The Broken Link Between Software Quality Management and Code Analysis
As organizations work to mature their Agile and DevOps processes, they must reduce inefficiencies, noise, and backlogs, and — most importantly – automate as much of their activities as possible throughout their entire pipelines. All of which requires the support of developers, test engineers, ops, and many more. But, by everyone working together, they can fix the broken link between software quality management and code analysis.
While each industry vertical may face different challenges, and be tied into different quality requirements, they all aim toward maximum code coverage and the highest functionality within their software.
The Broken Software Quality Management Link
Most likely, many software developers and testers run into the term “shift-left” at least once a week. The reason for this is obvious as shift-left supports automation within the sprint and build cycle, which better positions the entire team to release a high-quality application on time. The problem is that in many cases, it is not always clear what falls into the bucket of software quality management and software test coverage.
Software quality is not only determined by metrics, functional and non-functional testing results, integrations, and APIs, but also code quality compliance, safety assurance, and other industry-specific standards, such as MISRA and IEC 61508.
This is important to understand when addressing errors, weaknesses, and bugs that could impact software quality. As any vulnerability can impact the SDLC and require the entire team’s attention. Many of these vulnerabilities may even put the entire product at risk to the customers and to the brand itself.
Why Is the Software Quality Management Link Broken?

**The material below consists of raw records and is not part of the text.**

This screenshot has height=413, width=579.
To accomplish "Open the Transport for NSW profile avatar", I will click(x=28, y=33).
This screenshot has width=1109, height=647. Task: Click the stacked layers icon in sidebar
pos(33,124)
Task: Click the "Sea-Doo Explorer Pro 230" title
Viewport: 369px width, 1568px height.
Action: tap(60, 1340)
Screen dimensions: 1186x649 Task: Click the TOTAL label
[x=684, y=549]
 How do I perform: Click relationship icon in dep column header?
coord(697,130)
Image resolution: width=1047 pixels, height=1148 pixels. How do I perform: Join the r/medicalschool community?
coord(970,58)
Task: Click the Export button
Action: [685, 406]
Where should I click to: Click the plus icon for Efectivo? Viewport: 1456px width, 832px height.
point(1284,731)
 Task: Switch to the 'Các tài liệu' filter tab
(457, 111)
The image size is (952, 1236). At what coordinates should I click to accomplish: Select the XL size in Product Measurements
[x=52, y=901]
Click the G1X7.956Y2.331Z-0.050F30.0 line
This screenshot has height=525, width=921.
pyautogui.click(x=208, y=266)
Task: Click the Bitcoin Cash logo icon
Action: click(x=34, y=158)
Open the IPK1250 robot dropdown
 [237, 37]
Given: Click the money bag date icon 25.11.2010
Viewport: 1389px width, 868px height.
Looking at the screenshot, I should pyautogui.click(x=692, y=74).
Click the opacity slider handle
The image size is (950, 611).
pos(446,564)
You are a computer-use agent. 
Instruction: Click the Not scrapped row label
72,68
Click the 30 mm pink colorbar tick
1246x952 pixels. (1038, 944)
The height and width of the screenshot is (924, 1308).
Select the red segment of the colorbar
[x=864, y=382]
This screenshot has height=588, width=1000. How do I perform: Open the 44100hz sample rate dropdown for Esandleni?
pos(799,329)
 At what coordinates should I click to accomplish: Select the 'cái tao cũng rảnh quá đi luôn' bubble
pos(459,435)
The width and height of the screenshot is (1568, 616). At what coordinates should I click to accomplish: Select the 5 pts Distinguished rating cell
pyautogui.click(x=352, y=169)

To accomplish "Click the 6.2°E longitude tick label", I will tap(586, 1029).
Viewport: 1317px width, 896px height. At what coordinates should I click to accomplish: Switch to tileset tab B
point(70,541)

Within the software development community, there is a common understanding that the main responsibility of software development engineers in testing (SDETs) is to conduct test automation While unit, API, and static/dynamic code analysis are the responsibility of the developers for each code commit.
While that understanding is correct in most cases, the entire team sprint should not dictate only by persona. This is supported by the Agile manifesto, which reads:
Manifesto for Agile Software Development
We are uncovering better ways of developing software by doing it and helping others do it. Through this work we have come to value:
Individuals and interactions over processes and tools.
Working software over comprehensive documentation.
Customer collaboration over contract negotiation.
Responding to change over following a plan.
That is, while there is value in the items on the right, we value the items on the left more.
Often static code analysis executions within the CI process reveals many coding errors and weaknesses, such as memory leaks, safety issues, and security vulnerabilities that violates OWASP — all failures that may delay the release of your application due to violation of standards, or security and other general concerns.
If not identified early, all of these quality and security vulnerabilities will delay releases and have a negative impact on business.
Connecting the Dots Between SAST, Continuous Testing, and CI/CD
To make a clear connection between all of the software quality activities mentioned above, there needs to be a synchronized pipeline with proper quality gates that can accommodate all of those activities.
In the example pipeline below, a developer has submitted a PR (pull request). This triggers a code analysis task that examines the differences between the previous code branch and the current. Based on the analysis, the code analyzer recommends whether to merge the changes or make some fixes to the code.
Some of the potential findings could include secure coding or major compliance violations. However, by enforcing secure coding standards — such as CWE and CERT — or functional safety standards — such as MISRA and IEC 61508 — those violations could be effectively dealt with.
As the above diagram illustrates, a developer can submit their code changes with greater confidence to the next testing phase — which could be functional, regression, BAT (build acceptance testing), or whatever their process may be — and show a code analysis report/audit as a quality gate checkmark. Without such a step in the middle, the “gate” is broken and code errors are being deployed into the main branches. Such errors may result in a broken build, critical bugs later in the SLDC, and costly rework.
However, in a “connected” process, the example code analysis, which has been triggered upon each code change, produces a confident continuous testing cycle that looks like the below illustration:
As you can see from the above pipeline example, the testing team is already aware that the underlying code has undergone an automated analysis that has eliminated code quality risks. This makes the build ready for smoke testing, and — later on — a major regression cycle across various targets and environments.
By following the above process, the team is able to connect code analysis with continuous testing, which is agnostic to any platform or development language being tested, and any Agile development methodology.
In addition, it is important to note that the connection between the processes and practitioners is that both of the practices happen inside the IDEs (Eclipse, IntelliJ, Visual Studio Code, etc.), which makes collaboration and feedback sharing quite easy.
Agile development and DevOps have provided teams with the opportunity to connect best practices from different domains and personas into a single working process. In addition, having the ability to add the extra code analysis step as a quality gate per each code change and passing it to the test managers to start their testing activities is a simple and straightforward thing to do. Unfortunately, in many organizations, this is still a disconnected practice, the broken link between the developers and the test team members.